▶ **Item coordinate data**
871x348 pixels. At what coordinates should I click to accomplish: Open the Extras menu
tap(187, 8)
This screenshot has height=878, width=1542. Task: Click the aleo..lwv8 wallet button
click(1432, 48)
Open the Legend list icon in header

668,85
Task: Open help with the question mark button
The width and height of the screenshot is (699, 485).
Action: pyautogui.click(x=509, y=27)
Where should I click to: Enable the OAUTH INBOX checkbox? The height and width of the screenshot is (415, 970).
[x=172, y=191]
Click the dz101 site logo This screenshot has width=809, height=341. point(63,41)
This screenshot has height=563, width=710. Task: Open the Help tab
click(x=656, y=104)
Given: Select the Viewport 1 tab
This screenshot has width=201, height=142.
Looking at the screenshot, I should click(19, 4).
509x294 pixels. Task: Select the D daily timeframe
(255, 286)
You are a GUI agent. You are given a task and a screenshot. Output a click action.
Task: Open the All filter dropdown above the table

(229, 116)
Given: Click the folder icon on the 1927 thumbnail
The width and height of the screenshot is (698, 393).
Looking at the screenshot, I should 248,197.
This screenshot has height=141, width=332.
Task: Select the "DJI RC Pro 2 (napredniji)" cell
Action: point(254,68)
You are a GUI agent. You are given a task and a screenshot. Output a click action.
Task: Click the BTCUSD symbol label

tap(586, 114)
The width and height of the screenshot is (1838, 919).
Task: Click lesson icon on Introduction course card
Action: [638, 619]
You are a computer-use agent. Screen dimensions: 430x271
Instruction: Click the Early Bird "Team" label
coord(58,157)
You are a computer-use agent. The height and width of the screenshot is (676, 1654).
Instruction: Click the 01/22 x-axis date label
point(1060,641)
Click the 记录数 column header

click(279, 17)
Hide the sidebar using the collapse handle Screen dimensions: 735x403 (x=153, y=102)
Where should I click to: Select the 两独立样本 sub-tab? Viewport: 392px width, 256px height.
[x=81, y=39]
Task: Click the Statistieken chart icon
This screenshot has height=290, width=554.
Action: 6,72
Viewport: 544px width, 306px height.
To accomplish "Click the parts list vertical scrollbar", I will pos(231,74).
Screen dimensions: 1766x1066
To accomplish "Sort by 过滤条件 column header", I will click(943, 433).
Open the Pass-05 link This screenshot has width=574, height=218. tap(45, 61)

▶ **What the task asks**
Write out the records again, swapping in "interface agent" for each "GUI agent" and leaving everything else the same.

▶ **Complete response**
871x348 pixels. At what coordinates should I click to accomplish: Open the Extras menu
tap(187, 8)
This screenshot has height=878, width=1542. Task: Click the aleo..lwv8 wallet button
click(1432, 48)
Open the Legend list icon in header

668,85
Task: Open help with the question mark button
The width and height of the screenshot is (699, 485).
Action: pyautogui.click(x=509, y=27)
Where should I click to: Enable the OAUTH INBOX checkbox? The height and width of the screenshot is (415, 970).
[x=172, y=191]
Click the dz101 site logo This screenshot has width=809, height=341. point(63,41)
This screenshot has height=563, width=710. Task: Open the Help tab
click(x=656, y=104)
Given: Select the Viewport 1 tab
This screenshot has width=201, height=142.
Looking at the screenshot, I should click(19, 4).
509x294 pixels. Task: Select the D daily timeframe
(255, 286)
You are a interface agent. You are given a task and a screenshot. Output a click action.
Task: Open the All filter dropdown above the table

(229, 116)
Given: Click the folder icon on the 1927 thumbnail
The width and height of the screenshot is (698, 393).
Looking at the screenshot, I should 248,197.
This screenshot has height=141, width=332.
Task: Select the "DJI RC Pro 2 (napredniji)" cell
Action: point(254,68)
You are a interface agent. You are given a task and a screenshot. Output a click action.
Task: Click the BTCUSD symbol label

tap(586, 114)
The width and height of the screenshot is (1838, 919).
Task: Click lesson icon on Introduction course card
Action: [638, 619]
You are a computer-use agent. Screen dimensions: 430x271
Instruction: Click the Early Bird "Team" label
coord(58,157)
You are a computer-use agent. The height and width of the screenshot is (676, 1654).
Instruction: Click the 01/22 x-axis date label
point(1060,641)
Click the 记录数 column header

click(279, 17)
Hide the sidebar using the collapse handle Screen dimensions: 735x403 (x=153, y=102)
Where should I click to: Select the 两独立样本 sub-tab? Viewport: 392px width, 256px height.
[x=81, y=39]
Task: Click the Statistieken chart icon
This screenshot has height=290, width=554.
Action: 6,72
Viewport: 544px width, 306px height.
To accomplish "Click the parts list vertical scrollbar", I will pos(231,74).
Screen dimensions: 1766x1066
To accomplish "Sort by 过滤条件 column header", I will click(943, 433).
Open the Pass-05 link This screenshot has width=574, height=218. tap(45, 61)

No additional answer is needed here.